Rime of the Pleistocene Mariner (and Other Oddities in Cognitive Evolution)

Extinct Pleistocene animals. Photo by JQ Jacobs. http://www.jqjacobs.net/photos/

The patterns of social behavior are predicated upon biological patterns which are themselves driven by environmental and physical patterns. Sometimes though, Nature throws us for a loop and things are discovered which seem to defy our perceptions of evolution.  Examples of ideas, organisms and phenomena that stand out as temporal oddities are all around us.

Many technologies and skilled arts have been invented numerous times. Lost and forgotten… and then remembered again! The evidence of such cycles in thinking are not uncommon. And also not uncommon to be debated. Behold, three examples of undisputed forgotten art, risen again from the depth of human creativity: the pottery of Maria Martinez of San Illdefonso recalled in fire, the cast Roman glass windows once again transparent, the Antikythera mechanism spins around again.

The feeling of looking into the face of ancient wisdom is romantic and the further back it goes and the more technologically advanced it is, the better. Perhaps that’s why last week’s New York Times article on a 130,000 year old seafaring people on Crete inspired me to search for forgotten knowledge. Looking further into that time period we discover that such sailors, if they existed, may have been part of the fresh batch of people to rise again from a time when our population dwindled to a mere 10,000 or so men, women, and children. Artifacts from this chronozone are particularly interesting because they come from a time when the people to which all humans are related spread from Africa after ‘oxygen isotope stage 06‘. To think that all human knowledge was held precariously by such few people.

But all you temporal oddity seekers beware! Ruinous sentiments lay to both sides of these discoveries: first, the underestimation of pre-ancient wisdom (e.g. “Nazca lines are only understood from above so ancient people must have been able to fly.”) and second, the underestimation of modern progress (e.g. “People can fly now so smart people could have flown 1000 years ago.”). I believe that most apparent oddities fall under the sword of evidence.

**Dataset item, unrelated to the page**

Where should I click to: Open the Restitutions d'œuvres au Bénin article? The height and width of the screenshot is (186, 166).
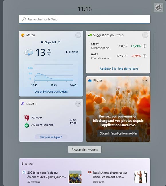click(110, 175)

To quote Carl Sagan, “very few require more than passing mention“.

So after much reading I now believe that 130,000 ago is simply too long ago for sea faring capability and the idea will turn out to be wishful thinking. For example could not the tools found on Crete have been found many tens of thousands of years after their construction and brought to Crete in more recent (say 70,000 years ago) times? Rocks seem to work for a very long time after all!

I leave you with perhaps the oldest temporal oddity… 2 billion years ago there were nuclear reactors. Ok, so it’s not cognitive but it is still very odd.